When the model first came out I got one. Back then all I needed was a can of flat gray spray, model glue paint, a set of decales that came with the kit and I was happy. Fast forward a many years. I still have the kit that I put together but the years have taken their toll on her. I would like to repaint and remodel the old girl to look like the remastered ship. 

Problem #1
I know that I need to redo the edge from flat to angle (angle unknown). 
Problem #2
Should the exterior color be shades of dark green like in TNG?
Problem #3
Where can I find decales for the ship?

I don't know where the post is now but I seem to recall a gentelman was remodeling his RBOP from TOS. Can this group offer any help on my endeavor?


----------



## geino (May 9, 2006)

enterprise fan - this might help- 
1. approximate angle 45% from the bottom ot ship flairing outward to the top- of the ship. I am sure accurate information exists, but this is a good starting point.

2. I believe that the original model was a shade of gray, not green. But color is always a choice of the builder. And since the orginal model seems to have become lost in time, who will argue with you???

3. After market decals may be available from federationmodels or from other people here.

Also - Note that all of the original models of this ship have the front of the nacelles wrong. They have a ball on them. It should be a dome.


----------



## Trek Ace (Jul 8, 2001)

It was the same color as the _Enterprise_.


----------



## enterprise_fan (May 23, 2004)

After posting my last message two hours ago I came across several buildups of the Romulan BOP at culttvman site.

Thanks geino for the heads up about front of the nacelles. :thumbsup:


----------



## StarshipClass (Aug 13, 2003)

My best advice is to purchase the Johnny Lighting RBOP for a guide to a more accurate version. I'm using it to guide my build up of a same scale BOP.


----------



## m5multitronic (May 27, 2005)

Perfesser:

I'm taking a different approach, as we discussed in a previous thread: I acquired a 1995 Playmates RBoP off of evil-bay (cheaply!), tore it apart, stripped out the cheesy lights-n-sounds, and have been in the process of rebuilding it as a far more accurate reproduction than the way, way wrong AMT model I have on display now.

This has involved an enormous amount of filling in gaps (stand mount, screw-holes, and the like), a ton of puttying/sanding, quite a bit of greeblie/decalling/detail painting, and --worst of all-- I had to hand-paint the big bird. (Note: I traded a few words with Thomas about possibly having him create a decal sheet for me, and he seemed agreeable, but I couldn't figure out how to give him the exact dimensions. So I took a deep breath, and painted...)

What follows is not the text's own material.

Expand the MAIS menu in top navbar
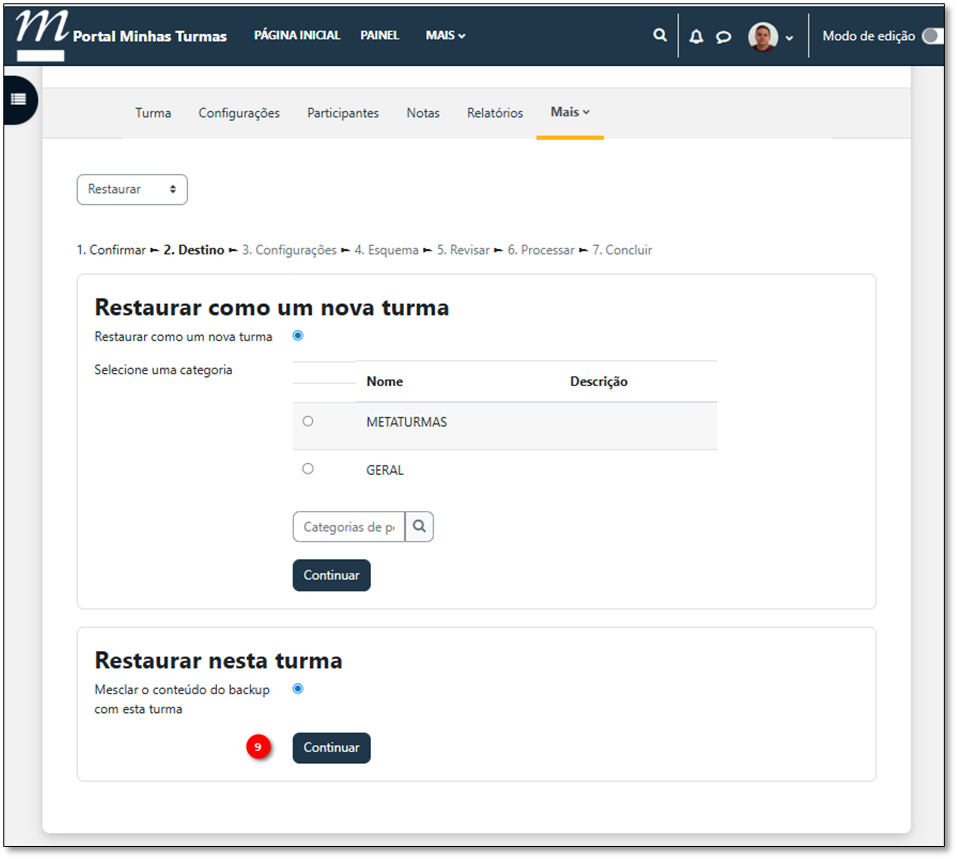 tap(445, 35)
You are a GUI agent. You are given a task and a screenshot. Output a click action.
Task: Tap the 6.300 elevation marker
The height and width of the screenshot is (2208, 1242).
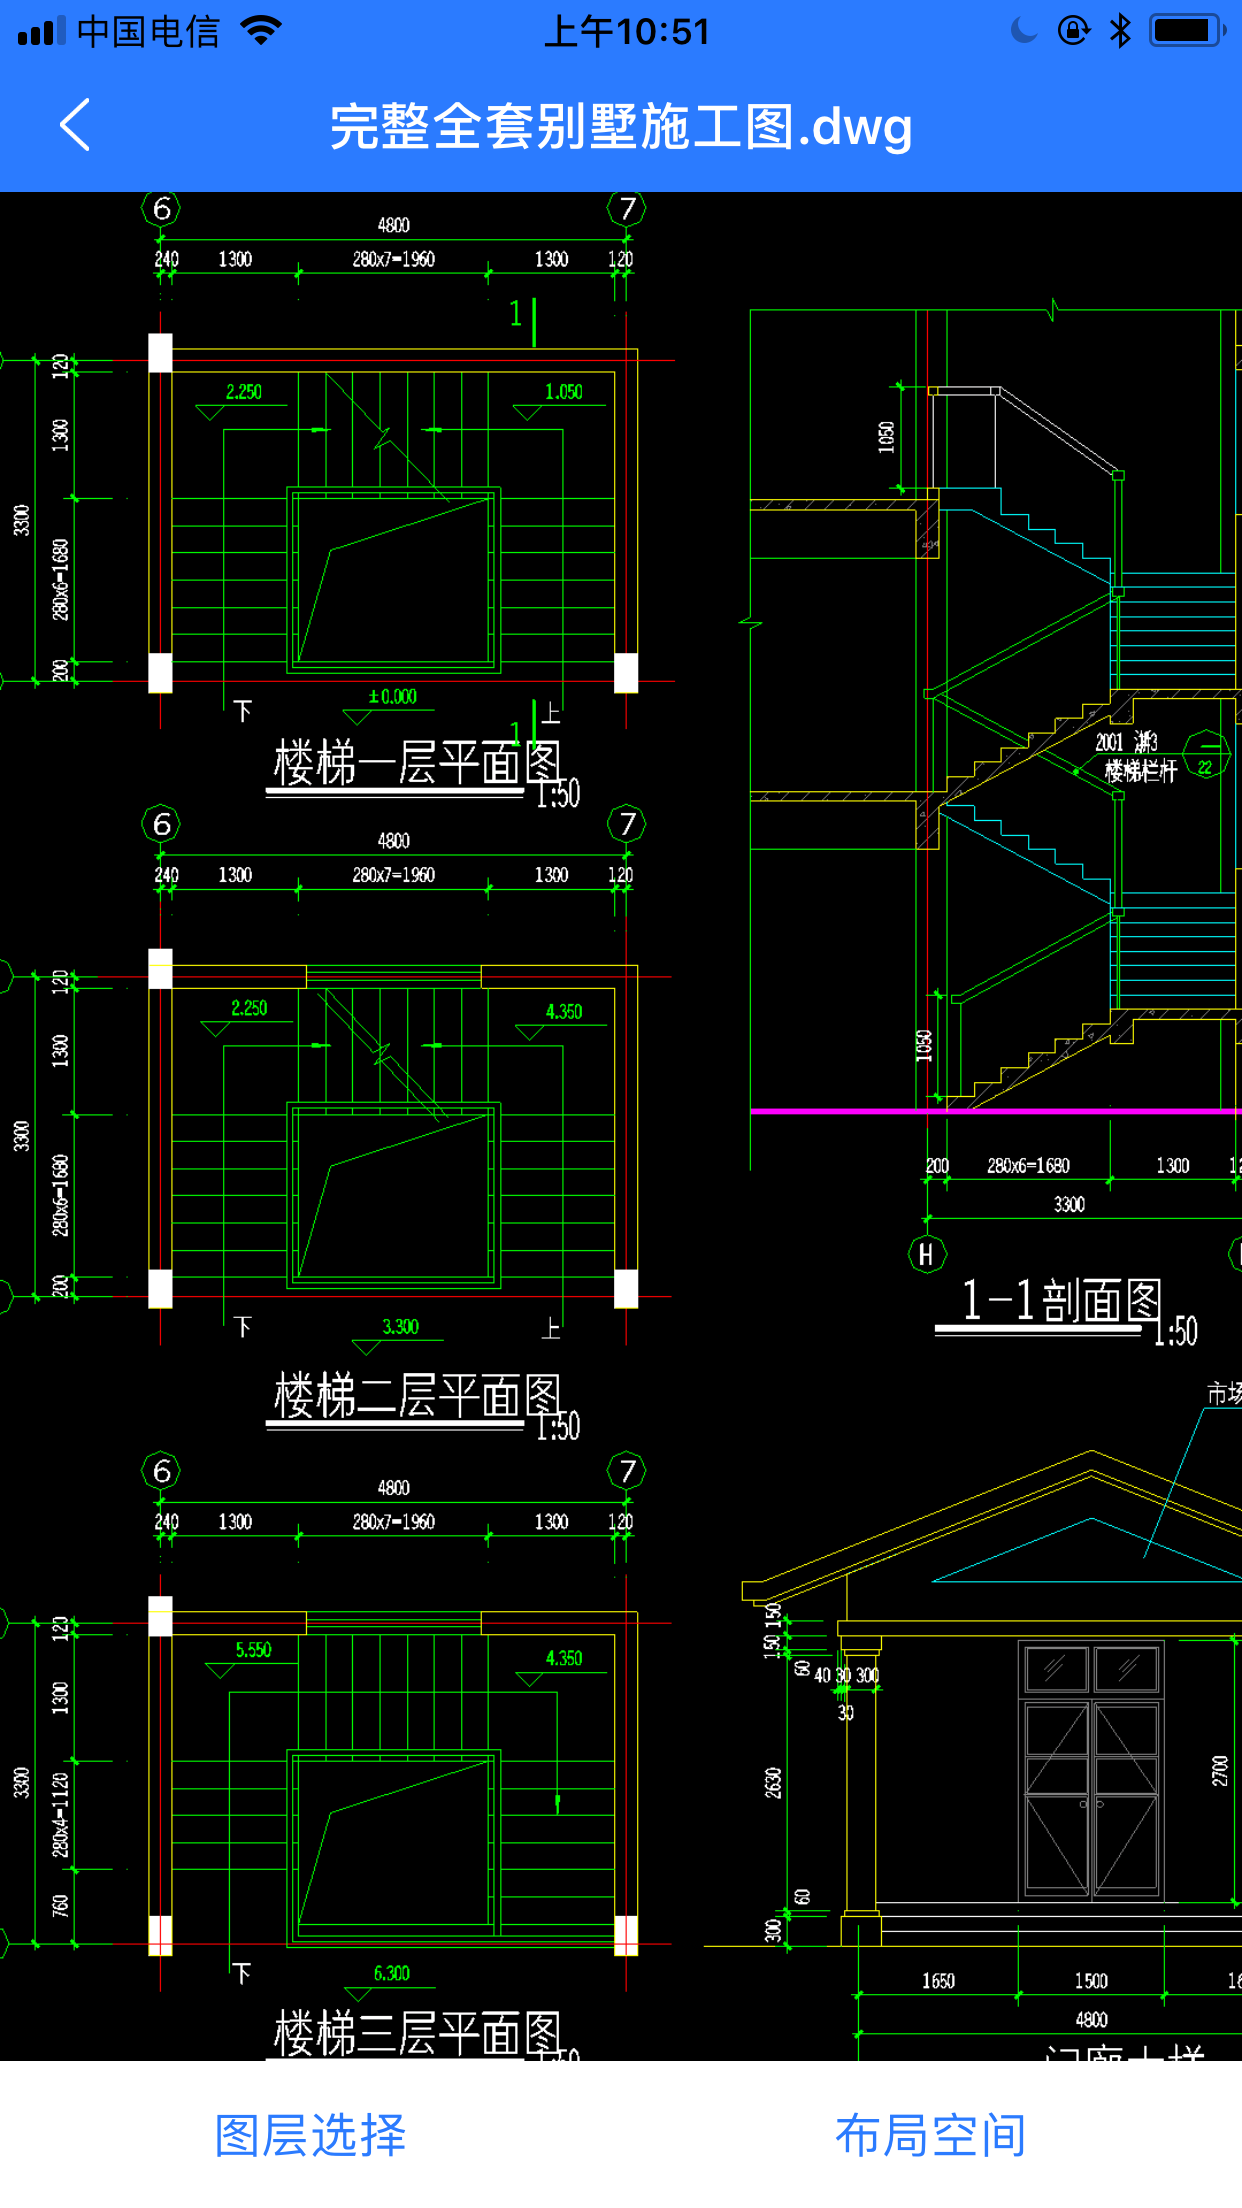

I said all that to say this: several of the Playmates RBoP's basic dimensions are far more accurate than the AMT model's. I felt (and still feel) that it's a much better platform from which to begin a buildup than the AMT kit.

I've pretty well finished it, and my plan for today is to take a few final photos (along with some side-by-sides with the AMT kit), and start a new thread about the project sometime later this afternoon.

If anybody's interested, check back later today....


----------



## StarshipClass (Aug 13, 2003)

m5multitronic said:


> I acquired a 1995 Playmates RBoP off of evil-bay (cheaply!), tore it apart, stripped out the cheesy lights-n-sounds, and have been in the process of rebuilding it as a far more accurate reproduction than the way, way wrong AMT model I have on display now.



I agree that the toy is more accurate than the model. For me it has helped, no matter what the scale, to have the JL toy for a 3-D reference. 

Looking forward to the pics. :thumbsup:


----------



## Lloyd Collins (Sep 25, 2004)

I like to see some photos.


----------



## m5multitronic (May 27, 2005)

Lloyd:

They're in the thread I started earlier today. Also, I mentioned you.

 :freak:


----------



## Lloyd Collins (Sep 25, 2004)

I was working my way up the threads, so I didn't notice the new thread, until now.


----------



## CaptBillD (Apr 29, 2011)

Of course the RBoP was cramped- they had no engineering hull! 
I imagine the more compact silhouette was also dictated by the limitations of the cloaking device.


----------